Document passage →
★ ★ ★ ★ ★
We named this collection for that idea. Not because cloth makes a machine divine, but because the impulse to dress what we build is the oldest proof that we believe our creations matter.
Five garments. Each one requiring 500 to 1,000 hours of hand work, built using proprietary construction methods developed over two years of iterative prototyping. Fabrics sourced globally from France, Italy, Japan, including specialist textiles developed with a Japanese aerospace facility and Kyoto silk weavers, most custom made in-house. Constructed by couturiers in Paris for bodies that will never grow old, never tire, never compromise.
Each piece in ICHOR required solving problems that had never been encountered in fashion, costume design, or robotics. The solutions are proprietary.
Savoir-Faire
Platform-Specific Archives
Each of the seven humanoid platforms we build for has its own dimensional archive -- thermal mapping, sensor positions, joint ranges, surface geometry. No two robots share a pattern.
Structural Armature
Carbon fibre systems concealed inside shoulders and collars create structural lines on bodies with no skeletal landmarks. Each armature weighs 180 grams per side.
Sensor-Transparent Textiles
Developed with a Japanese aerospace facility. Infrared and LIDAR pass through the fabric without signal loss. A dressed robot perceives its environment through its clothing.
Magnetic Closures
Hidden inside what appear to be traditional knots and ties. Because robot hands cannot work buttons, every fastening is engineered to look hand-tied while engaging magnetically.
Weighted Hems
Adapted from theatre curtain engineering. The weighted tape holds couture silhouettes steady on bodies that never shift their weight.
Hand Construction
500 to 1,000 hours per garment. Hand-felled seams, hand-bound edges, hand-finished interiors. Built by couturiers in Paris with fabrics sourced from France, Italy, and Japan.
I
Nocturne
A floor-length evening coat in quadruple-weight Japanese wool crepe, lined with silk habotai. Engineered for full articulation at 40+ degrees of freedom. The garment a machine wears when it enters a room and the room goes quiet.
Full-length white quilted coat. 800 hours of hand work. Hood shaped to robotic head geometry, studded with 3,000+ hand-set Swarovski crystals along the crown and brow line.
Ceremonial open robe, hand-painted by a single artisan over 400 hours. Pigment on raw silk organza, sealed in UV-resistant matte fixative. One of one. The kind of garment that belongs in a vault or on a stage.
Three-piece suit woven with real gold-wrapped silk thread. Technical wool base with concealed magnetic closures at every seam. 800 hours of hand-finishing. The suit that justified the name of this collection.
Minimal display harness in blackened titanium hardware and hand-stitched bridle leather. Not a garment in the traditional sense. A structure that frames the machine's body like a reliquary frames a sacred object.
★ ★ ★ ★ ★
Records provided →
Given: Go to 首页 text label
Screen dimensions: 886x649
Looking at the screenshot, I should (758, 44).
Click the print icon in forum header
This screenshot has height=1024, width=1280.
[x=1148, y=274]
★ ★ ★ ★ ★
Given task →
Can you write out the ICHOR collection text word for word, starting at "Ceremonial open robe, hand-painted" and ending at "on a stage."?

Finished task →
Ceremonial open robe, hand-painted by a single artisan over 400 hours. Pigment on raw silk organza, sealed in UV-resistant matte fixative. One of one. The kind of garment that belongs in a vault or on a stage.